Gastkommentar

Auch nach Brüssel blicken

Die Frage der sogenannten Deregulierung von Freien Berufen wie Ärzten und Zahnärzten ist besorgniserregend, meint Thomas Grünert, Chefredakteur, Vincentz Network, Berlin.

In Berlin lief in diesen Tagen der Berlin- Marathon. Doch nicht nur auf den Straßen der Hauptstadt geht es in diesen Wochen recht sportlich zu. Auch hinter den Türen der Ministerien herrscht Marathon-Stimmung. Besonders im Gesundheitsministerium, wo in den vergangenen 15 Monaten nicht weniger als 15 Gesetze und Verordnungen auf den parlamentarischen Weg gebracht wurden.

Zur Zeit sind’s gar sieben wegweisende Gesetze auf einen Streich. Rekord! Der Gegenwind der Opposition erschöpft sich vorwiegend in Anträgen und Anfragen, die dann aber in der Diskussion kaum Wirkung haben. Selbst eine massive Protestaktion der Krankenhäuser gegen die geplante Strukturreform ging in der allgemeinen Diskussion unter, wie man denn nun in der Asylantenfrage verfahre.

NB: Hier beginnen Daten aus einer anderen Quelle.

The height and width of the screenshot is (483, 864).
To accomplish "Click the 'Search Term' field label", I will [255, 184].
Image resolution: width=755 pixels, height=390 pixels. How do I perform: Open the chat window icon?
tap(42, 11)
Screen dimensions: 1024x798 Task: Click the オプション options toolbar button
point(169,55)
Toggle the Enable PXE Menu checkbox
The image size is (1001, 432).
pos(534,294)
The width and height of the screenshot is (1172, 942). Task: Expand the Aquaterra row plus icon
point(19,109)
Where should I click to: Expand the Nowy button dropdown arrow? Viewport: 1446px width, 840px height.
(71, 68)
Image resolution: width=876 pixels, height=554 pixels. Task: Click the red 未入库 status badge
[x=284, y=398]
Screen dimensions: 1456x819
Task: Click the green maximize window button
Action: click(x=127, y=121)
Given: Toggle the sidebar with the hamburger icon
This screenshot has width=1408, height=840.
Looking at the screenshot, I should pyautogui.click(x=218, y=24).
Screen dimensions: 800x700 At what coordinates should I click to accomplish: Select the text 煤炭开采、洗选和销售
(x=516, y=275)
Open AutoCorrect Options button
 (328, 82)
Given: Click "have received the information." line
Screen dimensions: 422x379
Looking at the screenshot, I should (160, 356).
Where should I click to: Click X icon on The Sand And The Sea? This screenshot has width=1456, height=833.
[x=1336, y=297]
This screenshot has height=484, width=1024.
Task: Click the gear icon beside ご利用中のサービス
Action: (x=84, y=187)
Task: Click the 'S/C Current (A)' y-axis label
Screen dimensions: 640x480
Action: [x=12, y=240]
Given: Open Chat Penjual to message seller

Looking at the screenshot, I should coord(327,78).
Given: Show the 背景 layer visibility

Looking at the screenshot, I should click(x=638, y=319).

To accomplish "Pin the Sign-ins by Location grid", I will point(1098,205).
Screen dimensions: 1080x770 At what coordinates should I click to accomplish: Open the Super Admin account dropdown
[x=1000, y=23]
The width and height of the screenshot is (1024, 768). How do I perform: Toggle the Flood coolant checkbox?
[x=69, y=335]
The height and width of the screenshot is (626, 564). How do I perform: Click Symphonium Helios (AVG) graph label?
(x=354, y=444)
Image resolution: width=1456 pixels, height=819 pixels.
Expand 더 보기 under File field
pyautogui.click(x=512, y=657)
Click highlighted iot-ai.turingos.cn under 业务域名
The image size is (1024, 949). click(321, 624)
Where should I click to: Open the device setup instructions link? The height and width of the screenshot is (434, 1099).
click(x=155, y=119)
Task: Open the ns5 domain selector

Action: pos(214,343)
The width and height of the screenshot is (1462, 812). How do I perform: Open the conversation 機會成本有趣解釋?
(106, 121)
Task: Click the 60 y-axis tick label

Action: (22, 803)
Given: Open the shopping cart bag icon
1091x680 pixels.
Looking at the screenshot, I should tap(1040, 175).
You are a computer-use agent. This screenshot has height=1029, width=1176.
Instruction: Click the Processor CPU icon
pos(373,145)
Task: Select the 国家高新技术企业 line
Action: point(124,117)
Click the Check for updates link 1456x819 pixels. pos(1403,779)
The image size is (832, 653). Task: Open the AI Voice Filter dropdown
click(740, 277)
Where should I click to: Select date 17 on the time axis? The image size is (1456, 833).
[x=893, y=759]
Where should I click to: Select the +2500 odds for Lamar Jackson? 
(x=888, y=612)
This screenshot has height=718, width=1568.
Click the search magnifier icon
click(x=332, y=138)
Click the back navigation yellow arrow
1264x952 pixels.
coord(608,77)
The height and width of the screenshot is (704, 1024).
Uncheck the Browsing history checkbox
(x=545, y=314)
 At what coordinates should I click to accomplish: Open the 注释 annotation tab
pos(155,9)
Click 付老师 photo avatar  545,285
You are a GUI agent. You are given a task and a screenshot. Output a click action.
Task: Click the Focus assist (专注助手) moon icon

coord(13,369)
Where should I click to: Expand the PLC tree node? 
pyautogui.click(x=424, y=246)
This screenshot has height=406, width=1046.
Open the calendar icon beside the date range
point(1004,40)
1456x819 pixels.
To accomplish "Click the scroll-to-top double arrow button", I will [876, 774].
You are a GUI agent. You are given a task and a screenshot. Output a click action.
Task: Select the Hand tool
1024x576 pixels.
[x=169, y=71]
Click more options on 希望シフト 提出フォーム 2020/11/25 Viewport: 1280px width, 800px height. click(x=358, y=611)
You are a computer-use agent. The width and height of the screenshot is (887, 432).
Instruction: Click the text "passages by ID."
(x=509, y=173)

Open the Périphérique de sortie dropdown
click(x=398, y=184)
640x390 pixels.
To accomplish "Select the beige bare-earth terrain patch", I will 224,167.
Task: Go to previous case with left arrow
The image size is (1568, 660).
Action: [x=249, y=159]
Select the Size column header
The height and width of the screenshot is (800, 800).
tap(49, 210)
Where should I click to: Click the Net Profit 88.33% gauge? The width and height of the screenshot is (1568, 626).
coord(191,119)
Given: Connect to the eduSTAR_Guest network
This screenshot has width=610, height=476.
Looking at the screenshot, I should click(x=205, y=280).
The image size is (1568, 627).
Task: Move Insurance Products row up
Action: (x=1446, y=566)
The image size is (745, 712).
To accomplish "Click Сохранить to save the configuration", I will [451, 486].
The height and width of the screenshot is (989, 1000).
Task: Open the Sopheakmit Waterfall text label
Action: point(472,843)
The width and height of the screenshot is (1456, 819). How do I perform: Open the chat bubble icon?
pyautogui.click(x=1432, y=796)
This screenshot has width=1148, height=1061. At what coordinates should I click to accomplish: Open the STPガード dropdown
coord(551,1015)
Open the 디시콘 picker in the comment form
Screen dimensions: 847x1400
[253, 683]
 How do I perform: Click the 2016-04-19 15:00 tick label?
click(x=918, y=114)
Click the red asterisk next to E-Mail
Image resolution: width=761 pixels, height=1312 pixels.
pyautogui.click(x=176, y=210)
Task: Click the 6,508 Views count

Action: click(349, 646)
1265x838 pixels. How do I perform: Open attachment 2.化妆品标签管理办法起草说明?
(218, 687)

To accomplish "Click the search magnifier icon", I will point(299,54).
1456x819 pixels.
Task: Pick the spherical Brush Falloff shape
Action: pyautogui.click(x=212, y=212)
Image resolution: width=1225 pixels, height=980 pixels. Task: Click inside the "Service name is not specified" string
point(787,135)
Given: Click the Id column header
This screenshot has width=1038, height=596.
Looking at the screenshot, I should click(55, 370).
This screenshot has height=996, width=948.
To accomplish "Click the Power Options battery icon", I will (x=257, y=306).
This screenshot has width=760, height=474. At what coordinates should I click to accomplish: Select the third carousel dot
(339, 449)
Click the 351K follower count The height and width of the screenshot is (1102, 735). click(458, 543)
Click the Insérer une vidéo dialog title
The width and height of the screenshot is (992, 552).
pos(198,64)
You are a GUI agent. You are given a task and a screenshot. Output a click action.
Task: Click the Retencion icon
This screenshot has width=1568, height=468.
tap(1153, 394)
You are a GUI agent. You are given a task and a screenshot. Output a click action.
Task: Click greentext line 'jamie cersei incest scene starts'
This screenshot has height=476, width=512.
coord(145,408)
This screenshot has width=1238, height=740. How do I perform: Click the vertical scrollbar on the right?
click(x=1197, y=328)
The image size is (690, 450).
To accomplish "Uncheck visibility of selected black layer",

Herrscht nun also ein weitgehender Konsens in der Gesundheitspolitik? Unbestreitbar ist, dass heftig an den Schrauben unseres Gesundheitswesens gedreht wird, ohne dass die massiven Interessen vieler Akteure lebhaft diskutiert werden. Die Entscheidungsmechanismen haben sich von einer Selbstverwaltung auf Augenhöhe auf eine institutionalisierte Verwaltung verschoben. Überraschend ist das nicht. Schon gar nicht, wenn man einmal den Blick auf europapolitische Entwicklungen richtet. Besonders die Frage der sogenannten Deregulierung von Freien Berufen wie Ärzten und Zahnärzten ist besorgniserregend. Sowohl die nationalen Entwicklungen als auch der Versuch, europäische Normen auf einen

Nenner zu bügeln, führen in der Konsequenz zu einem Gesundheitssystem unter staatlicher Lenkung. Staatsmedizin contra Freiberuflichkeit: Schneller als mancher Politiker sich das vielleicht vorstellen kann, würden sich die Strukturen des deutschen Gesundheitswesens zum Nachteil ändern, wenn man sich diesem Trend nicht entgegenstellt. Dabei reicht es nicht den Mund zu spitzen, es muss auch gepfiffen werden. Ein Abpfiff für gefährliche Gedankenspiele der EU-Kommission, unterschiedliche Systeme durch die Demontage funktionierender Berufsstrukturen zusammenzuführen, kann aber nur erfolgen, wenn die Politiker sich endlich um eine klare Linie auch zu europapolitischen Entwicklungen bemühen.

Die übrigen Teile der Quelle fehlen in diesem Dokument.